___ PASSAGE TO READ ___

Lisa Hazirjian, Ph.D., Win Together Consulting
Like many people working in the nonprofit sector, I started volunteering when I was a kid. Over the decades since, I’ve learned a ton about successful volunteer engagement in various ways: building a statewide nonprofit advocacy network heavily powered by volunteer support; showing up to volunteer for various causes and organizations; partnering with clients to help them establish or improve their volunteer programs; and, listening to feedback from friends and colleagues who volunteer.
I love seeing organizations provide fantastic volunteer experiences that build a sense of community and work towards the mutual goals of their volunteers and the organization – and I believe every nonprofit can and should be doing exactly that. Happy volunteers come back and bring their friends along when they return. More broadly, they become strong ambassadors for your organization. Many become donors or start giving more. And a few eventually become board members or staff members, or go on to work in your field – in part because when they first showed up to volunteer, they fell in love with the work and the mission it supports.
To help every organization build that quality of volunteer program, I’ve pulled together this checklist highlighting simple practices you can use to improve your volunteer engagement practices. Timing matters, so I’ve grouped them into four decisive moments of contact that can make or break the quality of experience volunteers have with your organization:
- When People First Express Interest in Volunteering with You
- When People Sign Up for a Volunteer Shift
- When People Show Up to a Volunteer Shift
- When People Complete a Volunteer Shift
Spoiler: At every step of the way, authentic communication is key to making sure your volunteers feel useful, supported, and valued!
When People First Express Interest in Volunteering with You
From the moment you ask people to volunteer – whether on your website or in person – start building honest, deep relationships.
Share a bit about how your organization will be utilizing volunteers in the next few months and what qualities you’re looking for in people to fill those roles. Painting a picture of how volunteers will fit into your work matters for setting expectations and helping people envision themselves playing a useful role. Make sure to let people know what qualifications they need and what training you’ll provide. Ask for what you need and, above all, be honest!
Ask people to provide you with the information you need to match volunteers to appropriate opportunities. Some particularly useful things to ask:
- Suitability: We need volunteers with a wide range of likes and strengths – which roles best suit you? [Provide a tailored list.]
- Availability: Are there specific times that work best for you to volunteer? What about times that rarely or never work?
- Frequency: How often do you see yourself volunteering with us?
- Individuality: What else should we know about you to help match you with the best possible volunteer experience?
Reach back to everyone promptly and reach out individually to people whose specific qualities would make them an especially valuable asset to your organization. You may not have the capacity to reach out individually to everyone who expresses an interest in volunteering. But at minimum, send out a stock volunteer welcome email that expresses gratitude and begins laying the foundation for people to turn out when you ask them (see the next two points). At the same time, be on the lookout for individuals who deserve a more personalized reach back. For example, a person who told you they have bilingual fluency, can volunteer every Wednesday, and have a bunch of friends who share their interest in your cause is someone it’s likely worth meeting ASAP!

___

WHAT TO PRODUCE: In the article on volunteer engagement, what is key at every step to making volunteers feel useful, supported, and valued? The listing isn't needed for this.

___ EXERCISE DATA ___

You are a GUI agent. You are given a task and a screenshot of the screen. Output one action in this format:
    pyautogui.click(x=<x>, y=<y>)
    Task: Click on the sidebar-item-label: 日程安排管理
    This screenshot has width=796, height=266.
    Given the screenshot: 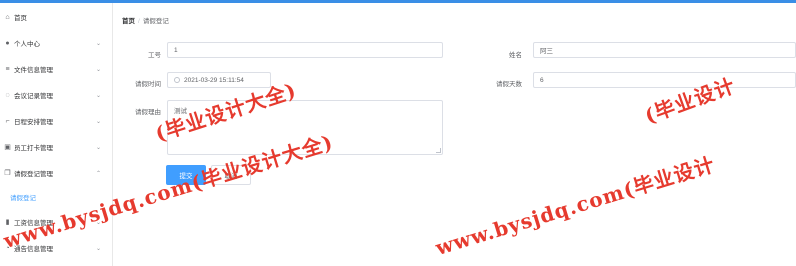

___

RESPONSE: Authentic communication.